▶ [TASK TO COMPLETE]
Reproduce the lines of the items below, starting with the line that contains "Given: Click the" and continuing through the last line of the items, with both ends included. Leave the pictures out of your answer.

▶ [INFORMATION SUPPLIED]
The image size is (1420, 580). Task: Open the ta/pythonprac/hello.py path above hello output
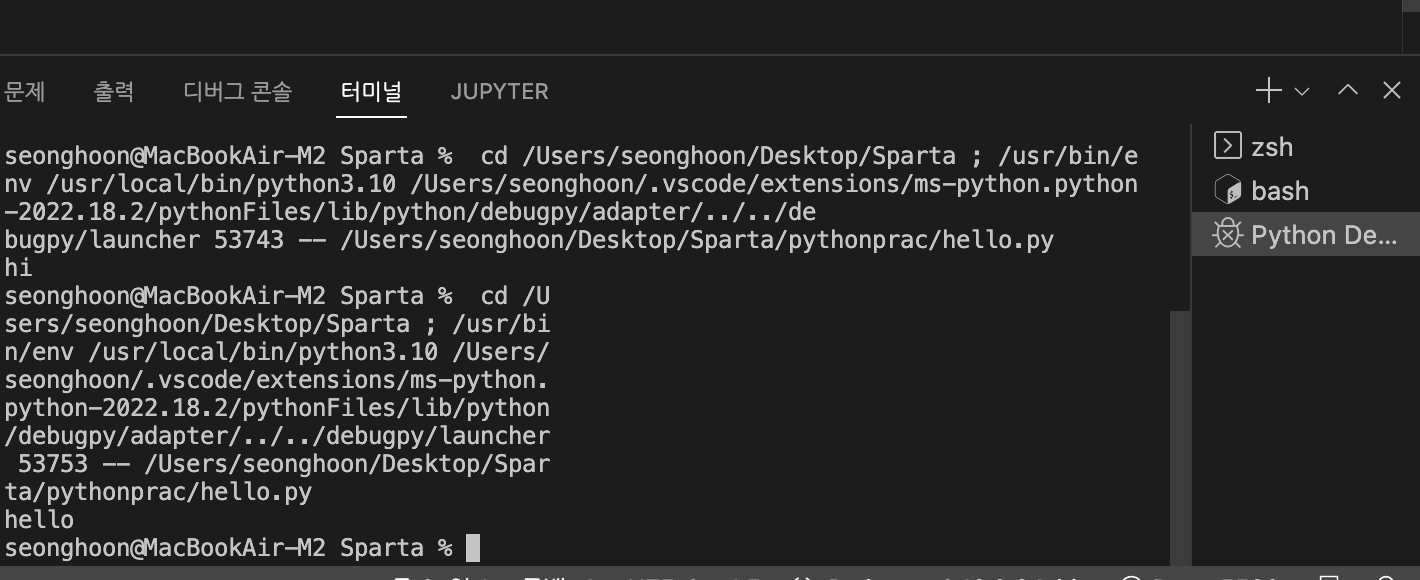pos(158,492)
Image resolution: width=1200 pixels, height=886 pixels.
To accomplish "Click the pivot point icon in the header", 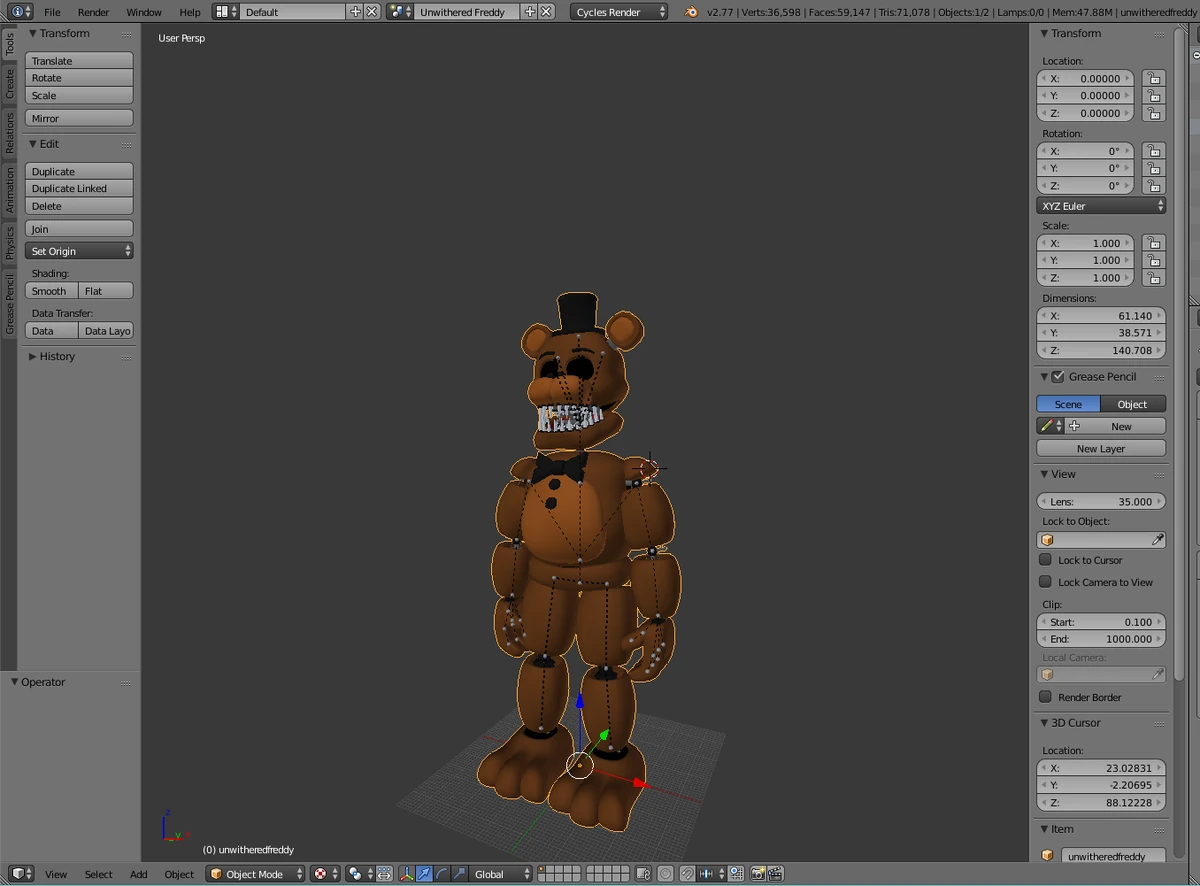I will (318, 874).
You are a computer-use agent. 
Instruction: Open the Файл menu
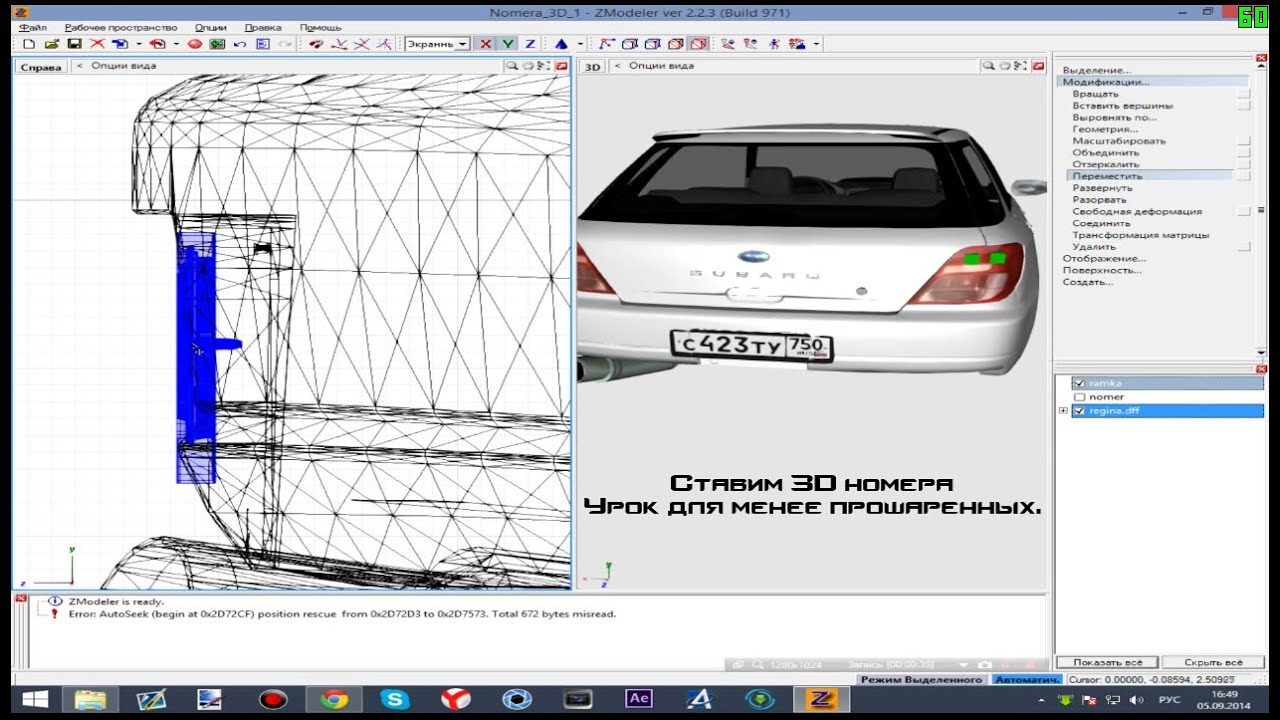[x=32, y=27]
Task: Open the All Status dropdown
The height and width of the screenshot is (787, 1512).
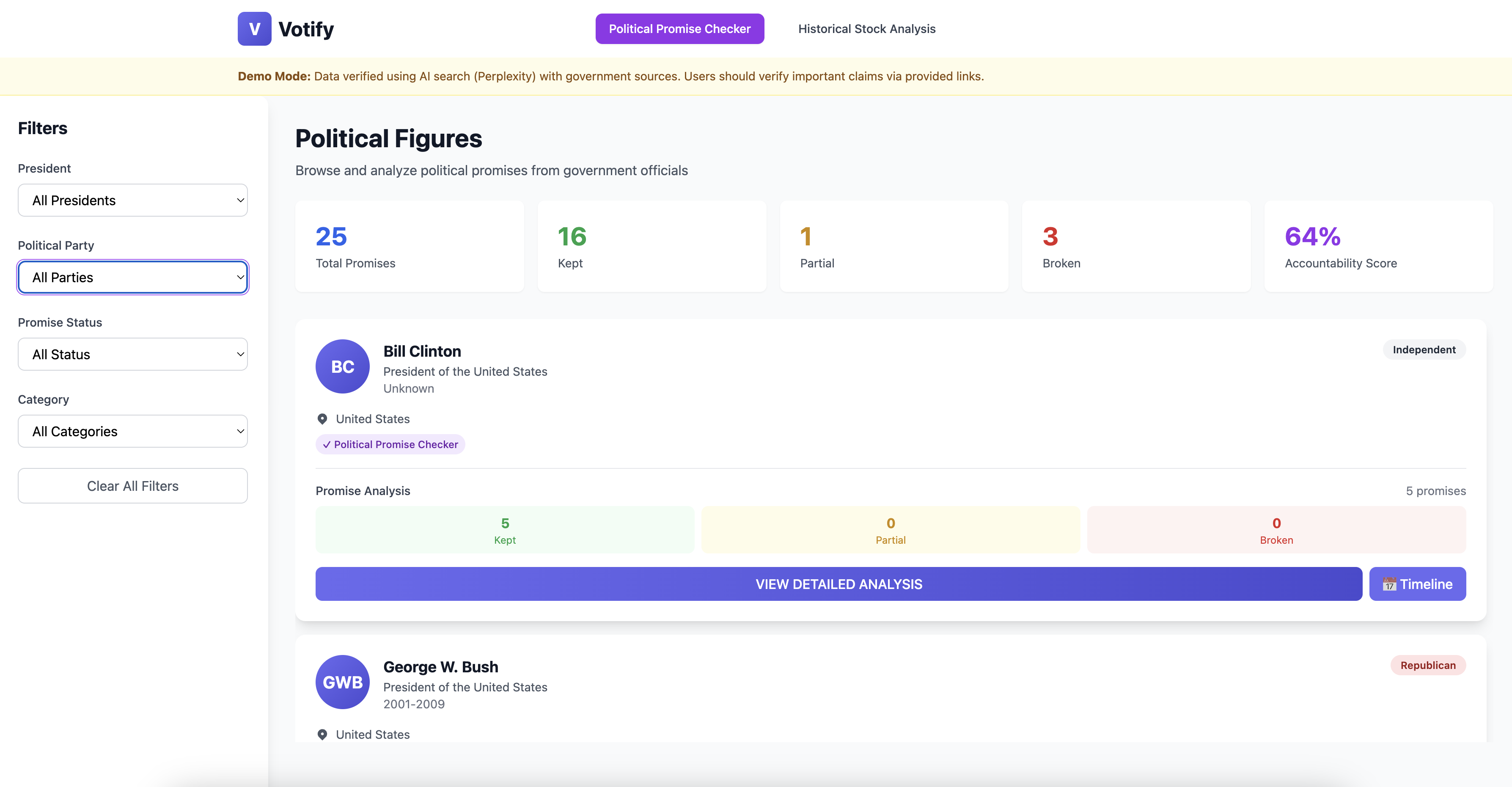Action: point(133,354)
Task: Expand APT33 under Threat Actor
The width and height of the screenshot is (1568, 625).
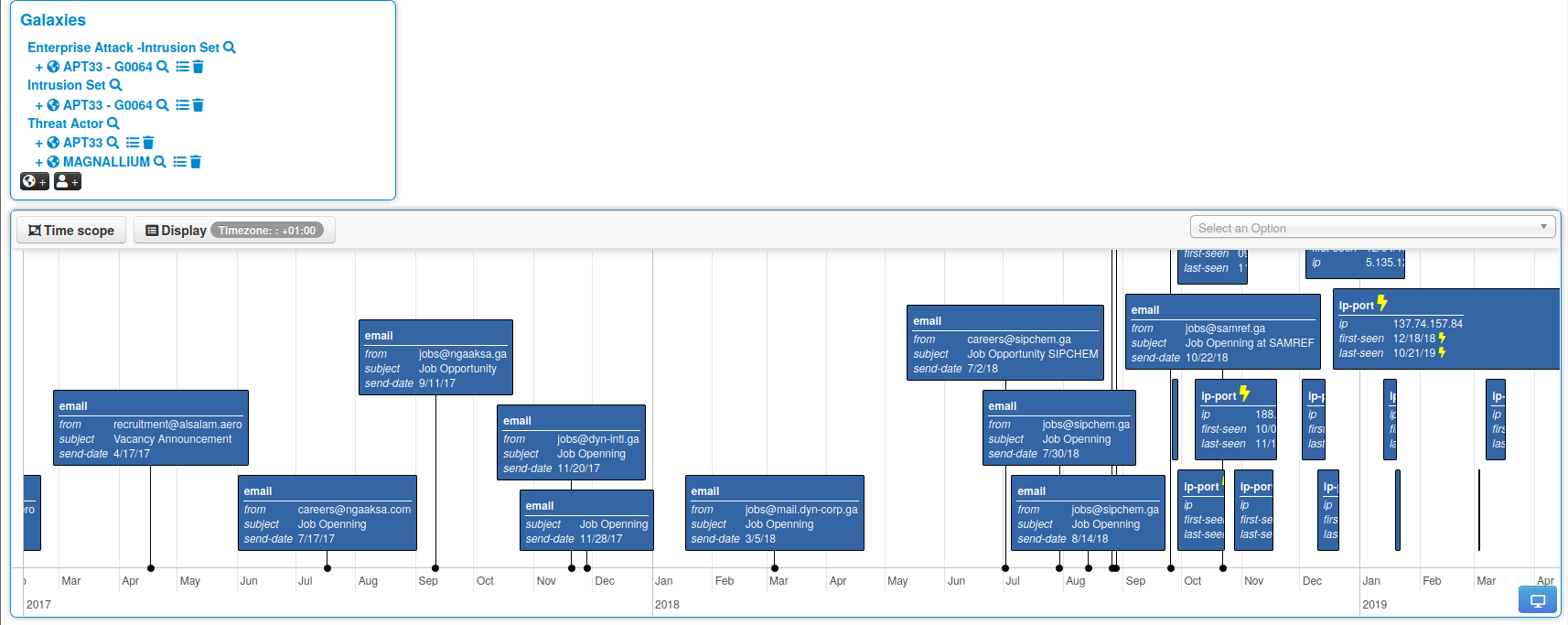Action: click(39, 143)
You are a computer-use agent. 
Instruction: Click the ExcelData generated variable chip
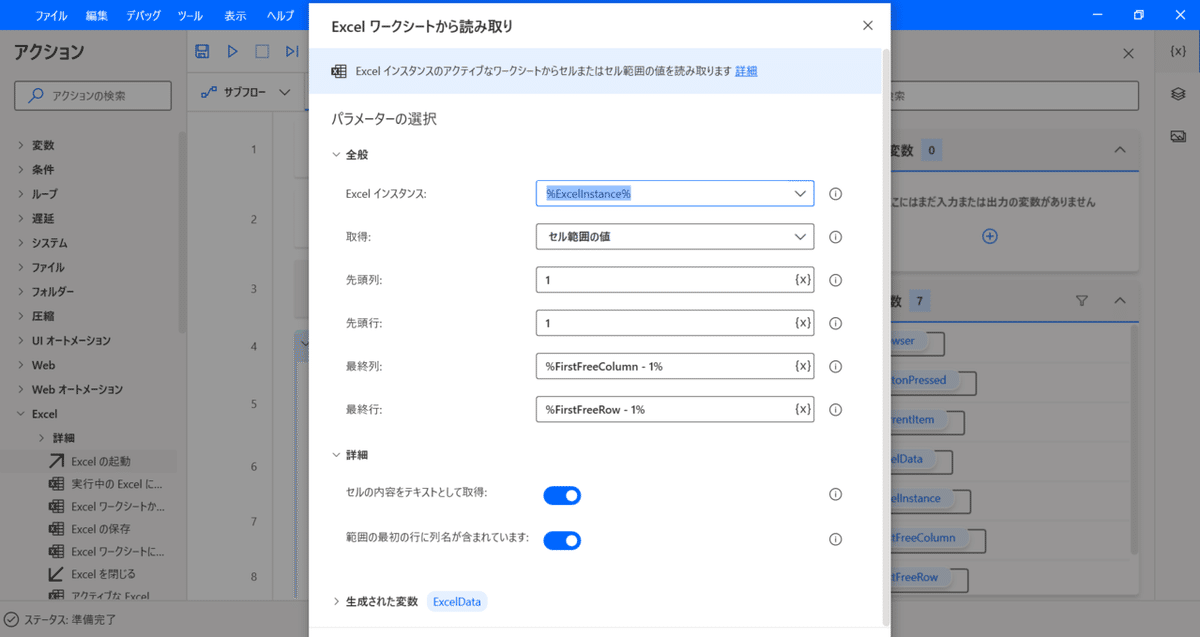pyautogui.click(x=456, y=601)
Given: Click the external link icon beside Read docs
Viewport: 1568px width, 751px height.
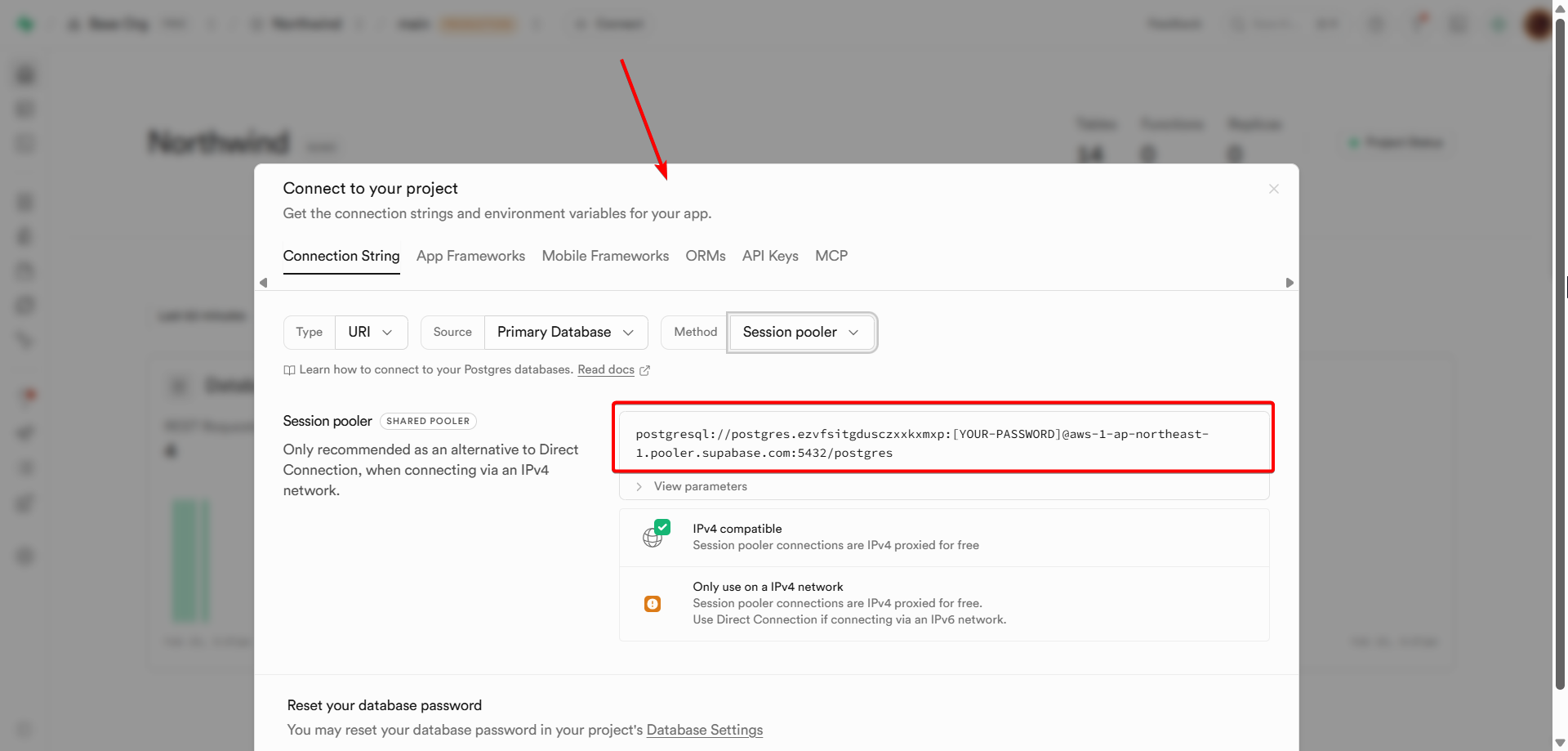Looking at the screenshot, I should point(644,370).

▶ [WRITTEN ANSWER]
Given: Click the external link icon beside Read docs
Viewport: 1568px width, 751px height.
Looking at the screenshot, I should point(644,370).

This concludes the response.